Les médias se sont beaucoup focalisés sur les questions de personnes, laissant les questions d’orientation de côté : Marie Buisson (secrétaire générale de la Fédération éducation, recherche, culture), portant une orientation écologique, féministe et unitaire et accusée d’être réformiste ; Céline Verzeletti (co-secrétaire générale de l’Union fédérale des syndicats de l’État), qui s’était posée en recours entre l’orientation portée par Marie Buisson, et celle portée par Olivier Mateu, le secrétaire général de l’UD-CGT des Bouches-du-Rhône dont les orientations, dites « radicales » par les médias, reflètent surtout la convergence de positions sectaires, anti-féministes et anti-écologiques. Mais l’insistance de Céline Verzeletti à chercher un accord avec Olivier Mateu a rendu une « troisième voie » nécessaire. La commission exécutive confédérale (CEC) et le bureau confédéral élus montrent cette fracture entre deux CGT qui semblent désormais être en colocation. Notons la présence de Laurent Brun au bureau confédéral : secrétaire général de la fédération des cheminots et désormais administrateur de la CGT, il aura un rôle central dans la confédération. Pour rappel, Laurent Brun s’était exprimé en janvier 2021 dans la Pravda sur les liens entre le PCF et la CGT et notait que « le parti veut se réintégrer dans les entreprises et chez les cheminots, les communistes cheminots ont recréé un réseau national il y a un mois et demi ». Un positionnement qui repose la question des rapports entre syndicats et partis politiques, a fortiori avec la nouvelle fonction qu’occupe désormais l’auteur de ces propos.
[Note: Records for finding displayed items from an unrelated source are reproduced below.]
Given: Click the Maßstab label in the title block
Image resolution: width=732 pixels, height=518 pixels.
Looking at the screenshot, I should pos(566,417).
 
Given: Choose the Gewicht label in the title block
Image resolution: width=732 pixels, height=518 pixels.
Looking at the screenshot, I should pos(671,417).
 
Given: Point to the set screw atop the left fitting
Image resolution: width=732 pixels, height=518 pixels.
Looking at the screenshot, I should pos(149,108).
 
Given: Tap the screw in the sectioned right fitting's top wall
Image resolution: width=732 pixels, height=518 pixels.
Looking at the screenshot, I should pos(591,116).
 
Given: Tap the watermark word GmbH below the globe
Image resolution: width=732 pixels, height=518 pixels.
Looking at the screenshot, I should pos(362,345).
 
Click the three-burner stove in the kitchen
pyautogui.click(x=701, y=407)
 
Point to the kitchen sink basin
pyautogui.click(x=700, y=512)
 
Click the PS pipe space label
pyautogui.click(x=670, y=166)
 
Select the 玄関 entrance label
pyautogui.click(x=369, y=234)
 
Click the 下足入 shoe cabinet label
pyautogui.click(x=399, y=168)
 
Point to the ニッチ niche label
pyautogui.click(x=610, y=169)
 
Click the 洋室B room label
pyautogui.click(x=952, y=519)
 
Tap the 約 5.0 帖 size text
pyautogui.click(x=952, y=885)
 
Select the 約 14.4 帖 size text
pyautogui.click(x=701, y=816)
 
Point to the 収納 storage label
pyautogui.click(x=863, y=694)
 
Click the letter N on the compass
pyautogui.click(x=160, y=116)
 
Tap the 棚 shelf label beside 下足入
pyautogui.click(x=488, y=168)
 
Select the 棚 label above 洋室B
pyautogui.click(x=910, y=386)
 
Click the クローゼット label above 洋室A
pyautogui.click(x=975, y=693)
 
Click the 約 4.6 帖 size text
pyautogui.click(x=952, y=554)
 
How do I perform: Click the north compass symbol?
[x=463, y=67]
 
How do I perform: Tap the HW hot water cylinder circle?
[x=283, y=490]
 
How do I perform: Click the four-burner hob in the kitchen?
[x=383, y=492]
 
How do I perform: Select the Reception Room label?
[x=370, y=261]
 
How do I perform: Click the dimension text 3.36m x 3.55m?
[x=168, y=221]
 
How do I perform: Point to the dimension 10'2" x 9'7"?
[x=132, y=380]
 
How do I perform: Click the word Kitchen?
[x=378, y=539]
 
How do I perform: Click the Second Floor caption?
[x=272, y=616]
Notons enfin l’absence d’Olivier Mateu, n’ayant pas eu les 50 % de voix nécessaires pour être élu à la CEC, et de Benjamin Amar, proche d’Olivier Mateu, exclu de la CEC suite à des accusations de violences sexuelles.
Le congrès de la CGT a été très agité, c’est le moins que l’on puisse dire. D’abord parce que les débats politiques ont été importants. Les délégué·es, dont c’était le premier congrès pour les trois quarts, ont ainsi rejeté le rapport d’activité de la direction sortante, une première, suite à des débats clivants : ce qui s’est joué à ce moment-là est à la fois un débat sur la conduite du mouvement des retraites (entre « radicalité » et « médiation ») et une fracture sur la démocratie interne à la CGT. La question n’est pas neutre : à un moment où la CFDT est la première organisation syndicale en France, où l’intersyndicale tient depuis plusieurs mois sur une position claire de retrait de la réforme des retraites, a été mis en avant par une partie du congrès la nécessité d’une « grève générale » face à une intersyndicale supposée « molle ». C’est la question des mobilisations syndicales, de la place des manifestations et des grèves… des débats qui restent en suspens et qui seront liés au bilan que nous pourrons faire de la lutte actuelle. Cette question renvoie aussi à l’appréciation de ce que les salarié·es sont en capacité de faire dans cette mobilisation et dans la reconstruction du rapport de force… et comment ce type de questionnements peut être débattu dans le cadre d’un congrès comme celui-ci.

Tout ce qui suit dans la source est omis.